ACTIVITY
Rewrite the lines from the one with "At what (x,y)" up to and including the one with "Looking at the", changing "coordinate pair" to "point" and keeping everything else the same. Leave the pictures out of your answer.

RECORDS FOR THE TASK
"""
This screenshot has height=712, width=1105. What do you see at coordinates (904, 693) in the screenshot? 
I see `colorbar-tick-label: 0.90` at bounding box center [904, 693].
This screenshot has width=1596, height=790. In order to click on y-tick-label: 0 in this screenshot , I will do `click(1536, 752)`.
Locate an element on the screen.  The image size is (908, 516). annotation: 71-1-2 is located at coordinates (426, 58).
"""
"""
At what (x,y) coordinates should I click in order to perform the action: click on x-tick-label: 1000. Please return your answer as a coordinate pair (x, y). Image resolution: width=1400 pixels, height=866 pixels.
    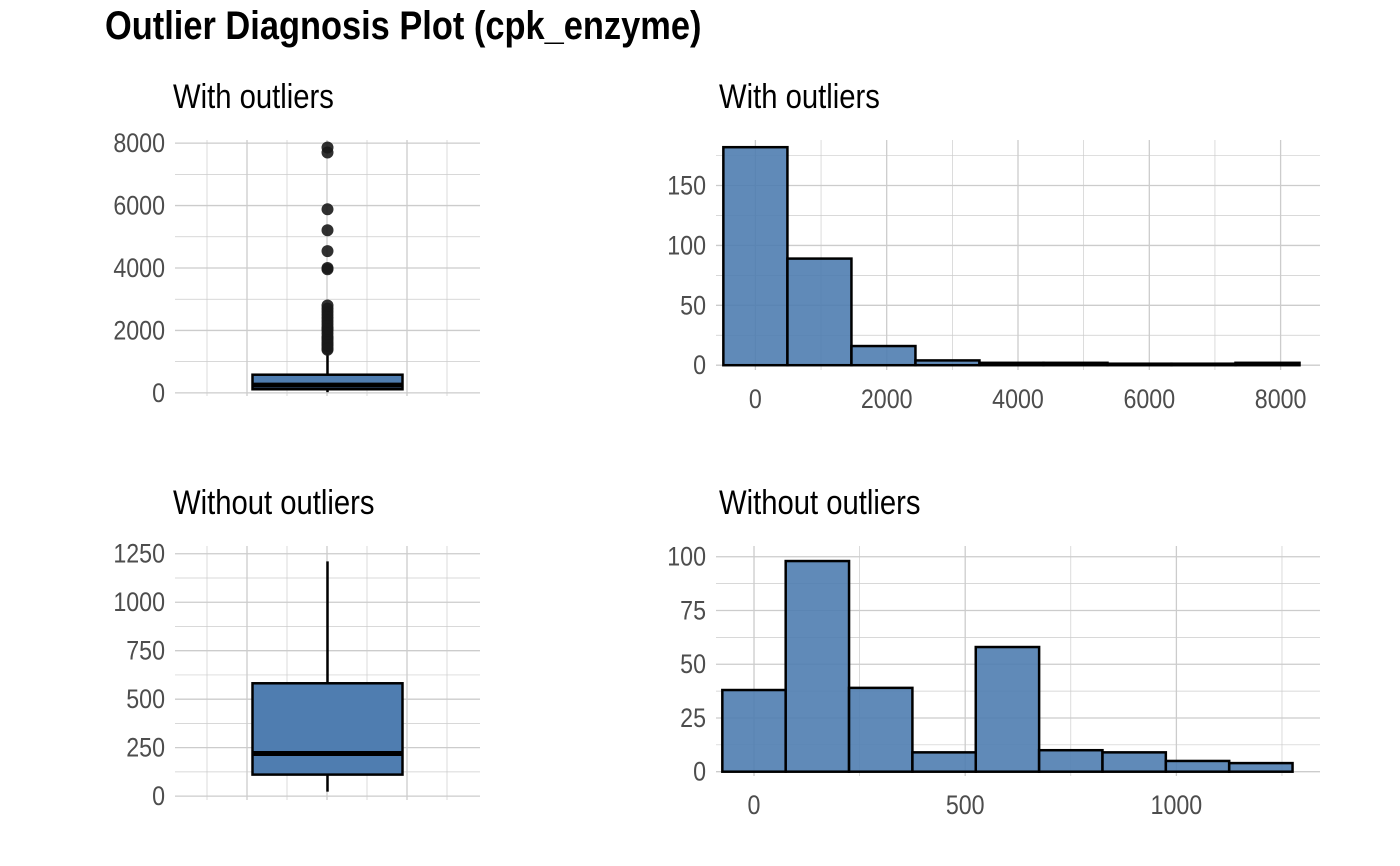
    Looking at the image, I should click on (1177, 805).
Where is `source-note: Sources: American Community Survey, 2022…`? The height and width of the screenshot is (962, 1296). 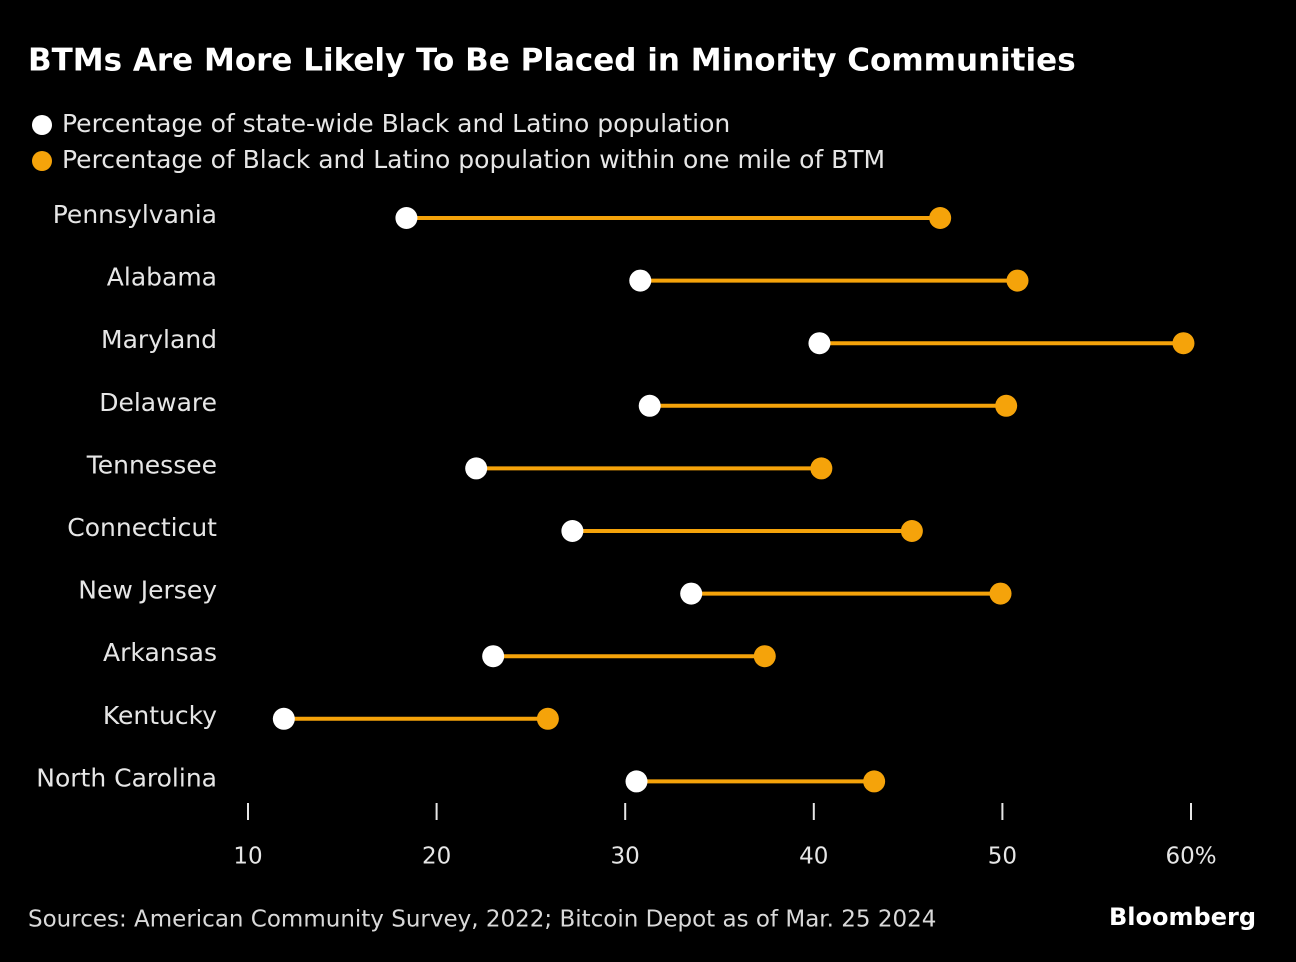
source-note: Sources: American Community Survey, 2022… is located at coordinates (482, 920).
"""
ANSWER BOX
At what (x,y) coordinates should I click in order to perform the action: click on x-tick-label: 1000. Please return your answer as a point (x, y). Image resolution: width=1400 pixels, height=866 pixels.
    Looking at the image, I should click on (1177, 805).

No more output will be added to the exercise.